Collected data entries:
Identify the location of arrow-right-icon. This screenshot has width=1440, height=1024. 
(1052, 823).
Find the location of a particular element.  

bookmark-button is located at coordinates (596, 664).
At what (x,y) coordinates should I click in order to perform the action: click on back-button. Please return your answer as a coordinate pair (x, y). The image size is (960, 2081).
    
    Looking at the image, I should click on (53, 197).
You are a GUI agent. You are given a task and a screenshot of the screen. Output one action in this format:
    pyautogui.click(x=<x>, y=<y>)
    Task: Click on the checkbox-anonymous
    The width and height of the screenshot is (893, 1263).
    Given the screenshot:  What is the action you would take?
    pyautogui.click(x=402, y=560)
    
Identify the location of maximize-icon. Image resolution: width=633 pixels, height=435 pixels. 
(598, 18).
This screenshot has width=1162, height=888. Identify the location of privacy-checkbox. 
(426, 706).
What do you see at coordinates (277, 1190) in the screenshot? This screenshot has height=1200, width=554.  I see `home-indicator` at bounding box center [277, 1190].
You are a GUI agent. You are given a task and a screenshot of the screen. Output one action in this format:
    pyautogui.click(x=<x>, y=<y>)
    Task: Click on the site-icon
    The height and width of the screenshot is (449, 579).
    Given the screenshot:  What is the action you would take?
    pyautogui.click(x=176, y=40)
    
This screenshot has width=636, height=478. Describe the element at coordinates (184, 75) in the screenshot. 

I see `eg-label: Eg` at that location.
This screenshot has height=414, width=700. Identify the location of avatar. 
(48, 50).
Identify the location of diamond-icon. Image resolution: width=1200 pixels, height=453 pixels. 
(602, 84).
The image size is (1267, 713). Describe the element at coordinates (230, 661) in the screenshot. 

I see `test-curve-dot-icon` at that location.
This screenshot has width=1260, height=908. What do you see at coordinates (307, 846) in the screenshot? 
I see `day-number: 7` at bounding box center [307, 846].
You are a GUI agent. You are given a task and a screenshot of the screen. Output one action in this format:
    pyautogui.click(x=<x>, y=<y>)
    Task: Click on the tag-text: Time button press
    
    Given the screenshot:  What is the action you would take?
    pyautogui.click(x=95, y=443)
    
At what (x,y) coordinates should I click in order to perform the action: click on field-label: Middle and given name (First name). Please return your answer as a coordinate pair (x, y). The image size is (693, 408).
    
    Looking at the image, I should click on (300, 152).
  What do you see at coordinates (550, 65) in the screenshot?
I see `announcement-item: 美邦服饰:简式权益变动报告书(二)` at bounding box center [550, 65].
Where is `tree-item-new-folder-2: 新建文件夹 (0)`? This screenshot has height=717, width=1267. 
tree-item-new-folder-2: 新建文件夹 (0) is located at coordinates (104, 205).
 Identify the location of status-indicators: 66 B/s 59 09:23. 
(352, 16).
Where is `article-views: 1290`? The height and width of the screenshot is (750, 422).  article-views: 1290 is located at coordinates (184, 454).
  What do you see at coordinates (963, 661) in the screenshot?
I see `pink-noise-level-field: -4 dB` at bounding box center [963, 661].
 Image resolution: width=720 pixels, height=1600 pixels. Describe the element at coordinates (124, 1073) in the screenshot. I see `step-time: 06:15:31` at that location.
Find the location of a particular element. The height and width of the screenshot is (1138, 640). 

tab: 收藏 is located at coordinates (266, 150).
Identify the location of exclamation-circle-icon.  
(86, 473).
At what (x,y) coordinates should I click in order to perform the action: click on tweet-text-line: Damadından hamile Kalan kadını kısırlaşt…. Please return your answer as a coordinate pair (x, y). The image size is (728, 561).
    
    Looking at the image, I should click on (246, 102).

* What the task requires *
Can you repeat the material starting at the line that contains "is (728, 561)." and ending at the end of the material, swapping "coordinate pair" for "pixel location" and leaving everything else unchanged?

* Result *
At what (x,y) coordinates should I click in order to perform the action: click on tweet-text-line: Damadından hamile Kalan kadını kısırlaşt…. Please return your answer as a pixel location (x, y). The image size is (728, 561).
    
    Looking at the image, I should click on (246, 102).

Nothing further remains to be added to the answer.